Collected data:
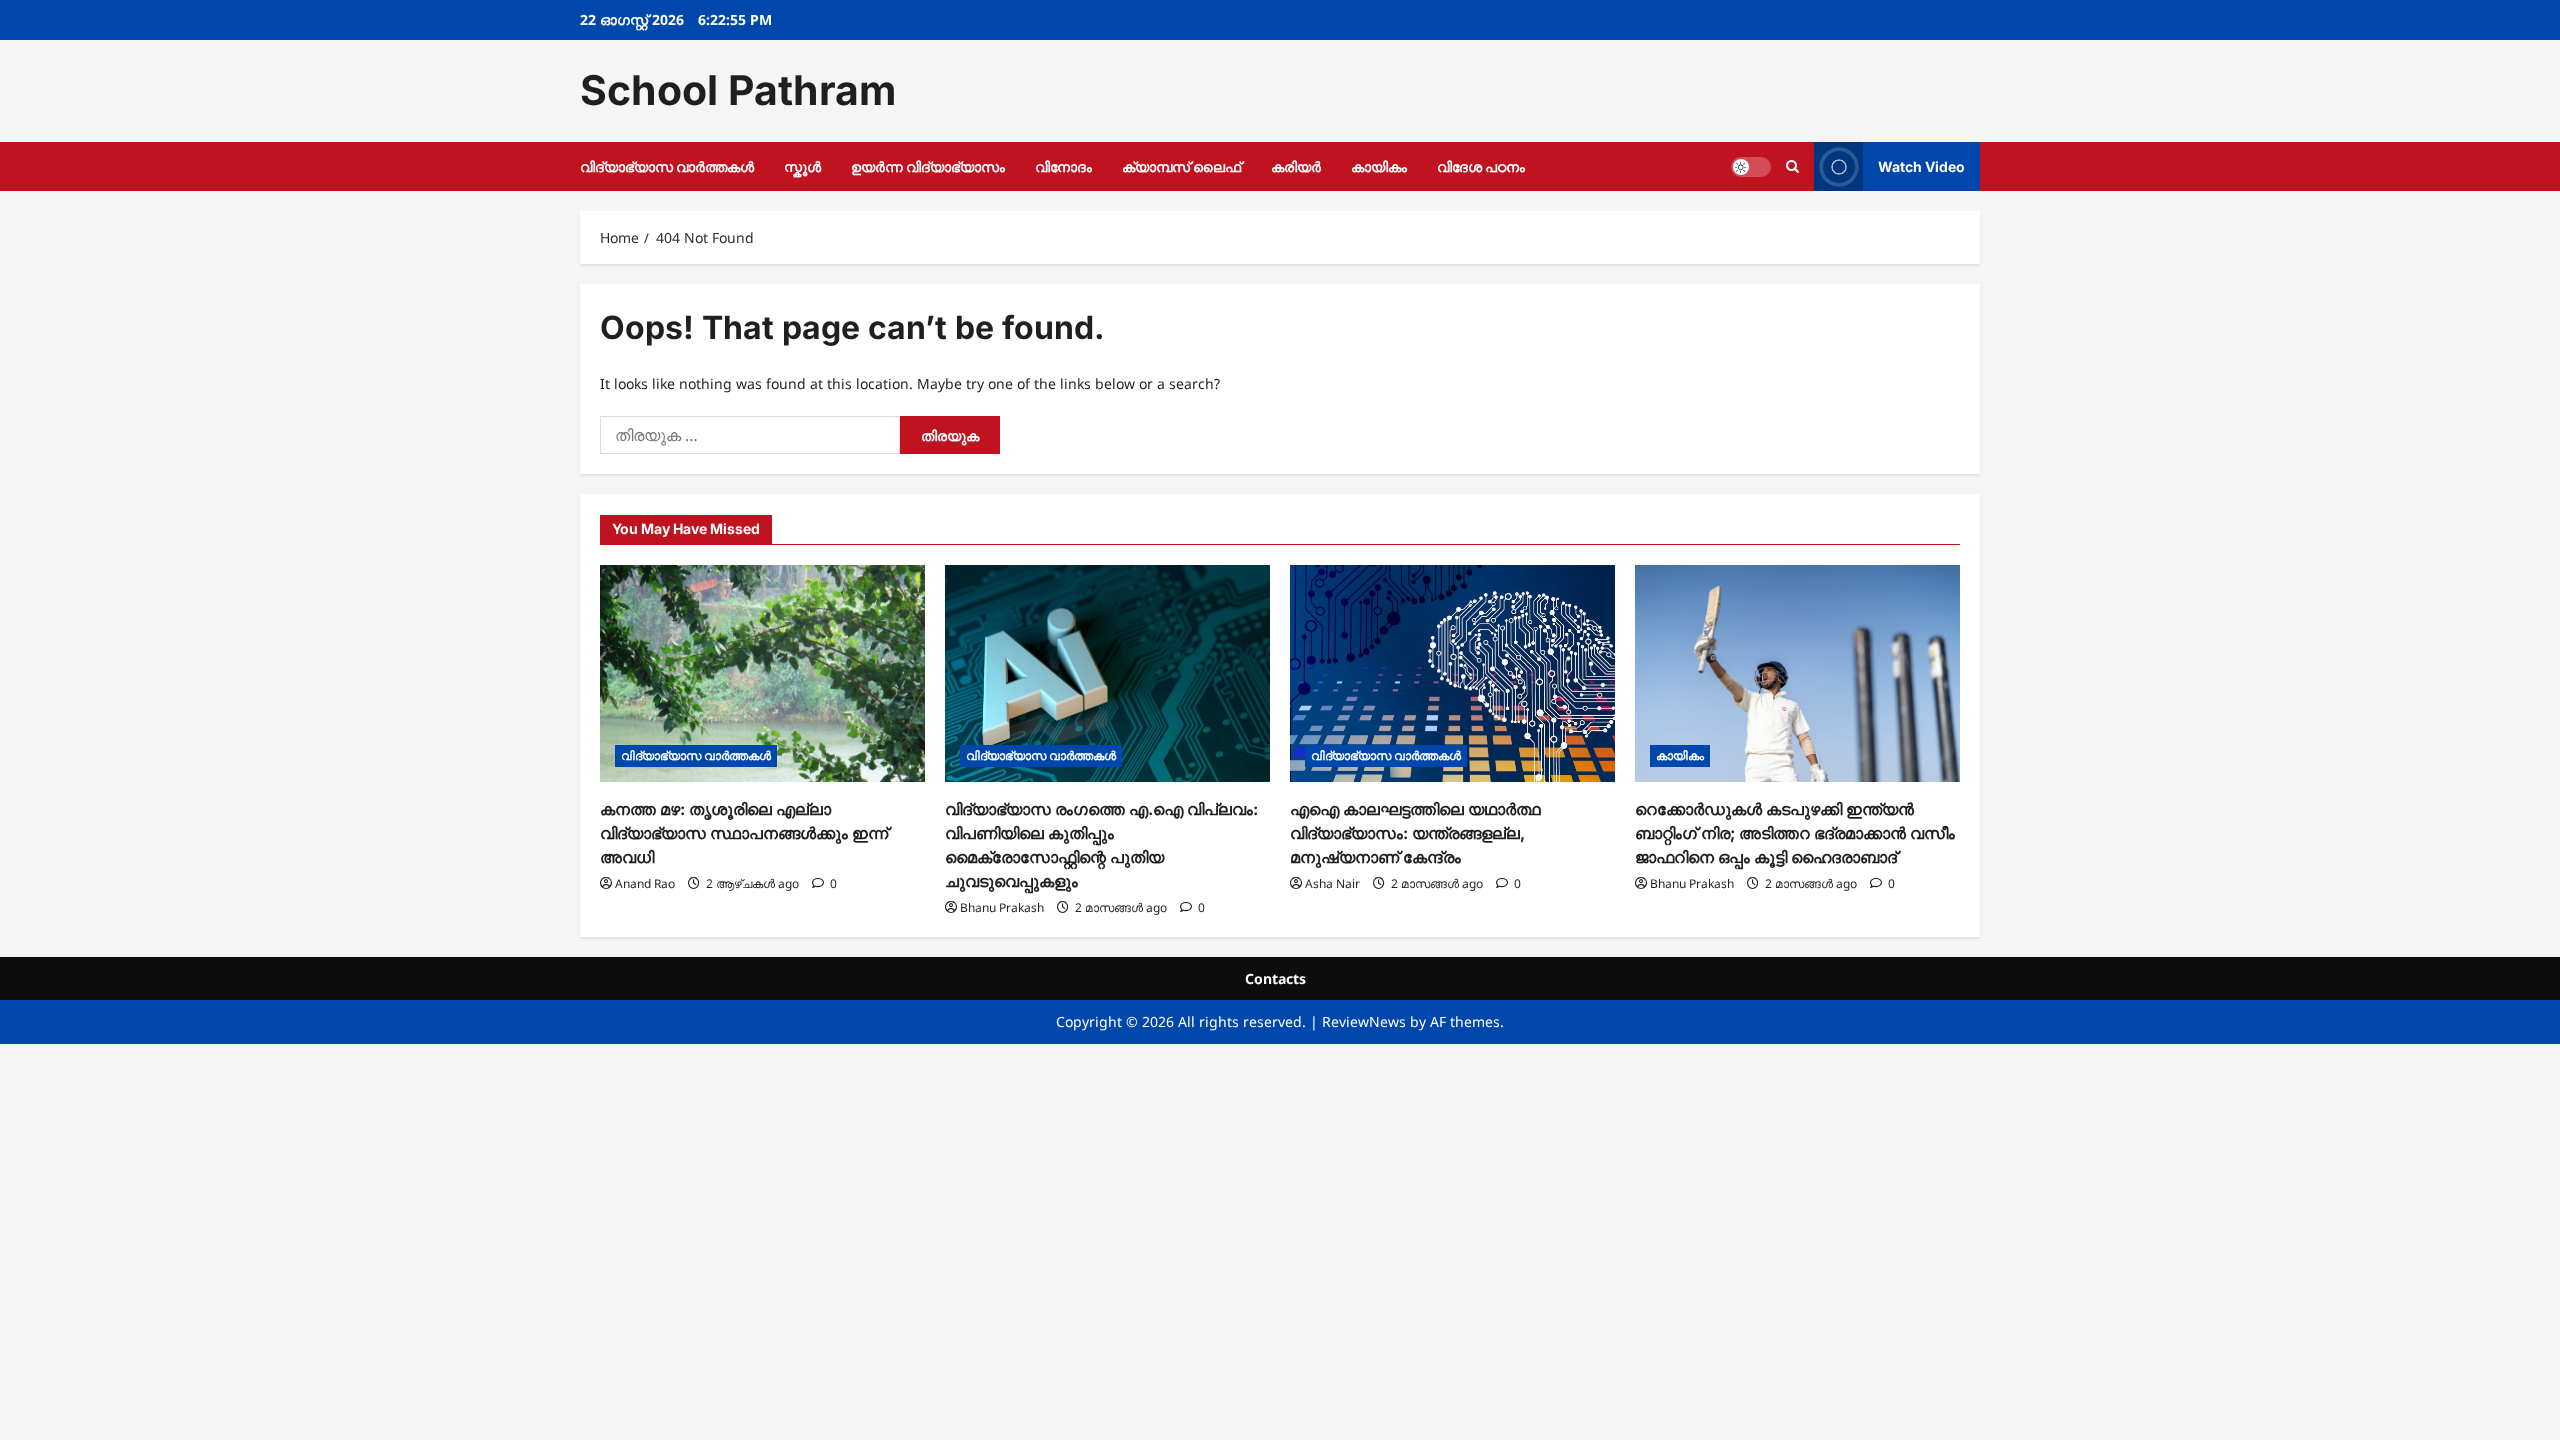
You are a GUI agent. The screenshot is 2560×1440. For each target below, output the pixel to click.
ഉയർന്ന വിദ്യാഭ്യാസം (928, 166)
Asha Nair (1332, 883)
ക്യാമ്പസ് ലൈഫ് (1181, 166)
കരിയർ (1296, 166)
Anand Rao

_Brief_
The copy should match each line above exactly and contain no images.

_Task response_
You are a GUI agent. The screenshot is 2560×1440. For each target below, output the pixel to click.
ഉയർന്ന വിദ്യാഭ്യാസം (928, 166)
Asha Nair (1332, 883)
ക്യാമ്പസ് ലൈഫ് (1181, 166)
കരിയർ (1296, 166)
Anand Rao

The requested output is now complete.